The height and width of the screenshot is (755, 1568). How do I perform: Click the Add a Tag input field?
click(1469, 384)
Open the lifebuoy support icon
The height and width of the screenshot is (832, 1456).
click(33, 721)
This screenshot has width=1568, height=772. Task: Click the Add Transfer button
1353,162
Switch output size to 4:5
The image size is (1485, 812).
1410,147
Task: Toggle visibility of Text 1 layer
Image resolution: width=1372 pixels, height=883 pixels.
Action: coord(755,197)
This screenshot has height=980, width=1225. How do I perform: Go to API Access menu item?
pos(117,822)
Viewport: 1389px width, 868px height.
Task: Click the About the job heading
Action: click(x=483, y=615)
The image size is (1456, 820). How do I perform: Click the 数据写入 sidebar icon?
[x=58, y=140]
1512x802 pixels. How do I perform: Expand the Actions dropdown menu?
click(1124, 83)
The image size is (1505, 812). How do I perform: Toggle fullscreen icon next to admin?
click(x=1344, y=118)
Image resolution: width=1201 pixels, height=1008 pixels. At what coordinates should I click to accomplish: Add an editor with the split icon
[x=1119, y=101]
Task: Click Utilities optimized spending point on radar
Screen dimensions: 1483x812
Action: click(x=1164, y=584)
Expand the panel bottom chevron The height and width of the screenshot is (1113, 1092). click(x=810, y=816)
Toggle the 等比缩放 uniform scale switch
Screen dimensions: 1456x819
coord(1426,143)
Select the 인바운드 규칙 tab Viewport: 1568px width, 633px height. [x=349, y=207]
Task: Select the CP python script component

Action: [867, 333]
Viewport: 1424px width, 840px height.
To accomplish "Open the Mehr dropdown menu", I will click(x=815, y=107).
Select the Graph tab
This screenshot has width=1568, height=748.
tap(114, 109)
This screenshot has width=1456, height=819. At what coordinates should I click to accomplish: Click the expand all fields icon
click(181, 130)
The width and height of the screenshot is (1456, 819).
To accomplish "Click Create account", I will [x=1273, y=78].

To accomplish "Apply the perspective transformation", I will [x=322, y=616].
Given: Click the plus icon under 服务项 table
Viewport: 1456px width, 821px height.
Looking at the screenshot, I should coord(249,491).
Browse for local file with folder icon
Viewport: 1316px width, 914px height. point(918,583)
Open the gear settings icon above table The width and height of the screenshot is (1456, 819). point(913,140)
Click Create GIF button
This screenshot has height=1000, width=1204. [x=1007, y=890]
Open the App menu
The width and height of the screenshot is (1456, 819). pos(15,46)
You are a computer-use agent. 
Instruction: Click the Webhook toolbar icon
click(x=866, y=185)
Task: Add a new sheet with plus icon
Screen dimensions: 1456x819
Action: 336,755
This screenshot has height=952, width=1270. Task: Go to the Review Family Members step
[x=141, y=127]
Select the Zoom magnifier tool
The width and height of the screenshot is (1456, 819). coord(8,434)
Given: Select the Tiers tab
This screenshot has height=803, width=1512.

# # #

■ **What you need to do**
The answer must consist of every line from the entries above that contains the string "will".

■ **Your response**
To accomplish "Open the Mehr dropdown menu", I will click(x=815, y=107).
To accomplish "Click Create account", I will [x=1273, y=78].
To accomplish "Apply the perspective transformation", I will [x=322, y=616].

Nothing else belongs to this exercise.